What critics saw in the first two episodes
Fox sent out the opening pair of episodes, and the reactions land all over the map — from 'promising and pulpy' to 'this should have been a movie.'
- The Wrap (Liam Matthews): Says the show is juggling a lot of plot, but it moves fast. It’s a kick seeing Dempsey lean into vicious action — a sharp turn from his rom-com wheelhouse — and the series could work if it doesn’t overstuff itself. He thinks Dempsey can carry the thing, notes the character isn’t big on emotion yet (maybe by design), and frames Angelo as a bad man papering over his choices with flimsy justifications. Verdict: not must-see TV yet, but it has potential as a dark antihero thriller in the Dexter lane.
- Collider (Billy Fellows) — 8/10: Calls the dementia angle a fresh twist on the killer-whose-work-invades-home-life trope. Editing gets a little ambiguous here and there, but it’s rare and easy to accept. Dempsey sells the seasoned hitman vibe, the plot keeps turning, the action pops, and overall it’s a standout for anyone wanting a new spin on a familiar story.
- The Hollywood Reporter (Daniel Fienberg): Thinks the series gets too silly too fast, with Dempsey coming off too slick to feel like a real assassin. On a broadcast network, with language/sex/violence sanded down, it’s less fun than it should be. He also flags the neurodegenerative disease being used mostly as a tidy plot lever — which feels a little icky — and argues the premise fits a two-hour film or limited season, not an open-ended network run.
- RogerEbert.com (Brian Tallerico): Finds little character shading beyond 'assassin, father, patient' and doubts the early issues will magically smooth out. He calls the writing uninspired with clunky dialogue and empty character details. The pilot looks fine, but the second hour is visually flat. There’s even a poolside shootout cut together so haphazardly it plays like the show didn’t have the right coverage.
- TV Guide (Keith Phipps) — 6.4/10: Fast-paced with sturdy production values and a solid cast, but the handling of dementia feels tentative in the opener and its follow-up. So far it’s watchable, not essential. Dempsey remains a reliable lead, though the first two episodes don’t push him very far. Michael Imperioli provides strong support; Richard Harmon plays Joe, Dutch’s untested nephew itching to join the family business; and Gina Torres shows up in episode 2.

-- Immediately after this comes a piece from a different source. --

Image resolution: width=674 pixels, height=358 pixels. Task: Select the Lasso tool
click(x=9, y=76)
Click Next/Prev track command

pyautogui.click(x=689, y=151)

'Memory of a Killer isn’t must-see TV, but it has potential as a darkly entertaining antihero thriller.'
'Two hours? Sure... An ongoing broadcast show in which the language, sex and violence all have to be sanitized to the point of nothingness? Nah.'
Bottom line
The hook is strong, and Dempsey clearly enjoys playing against type. Whether the show can keep a network-friendly assassin-with-dementia story compelling past a couple of hours is the big question critics are split on. If you’re curious, the two-night premiere starts Sunday, January 25 at 9 p.m. ET after the NFC title game and continues Monday at 9 p.m. ET on Fox, with both episodes streaming on Hulu the next day.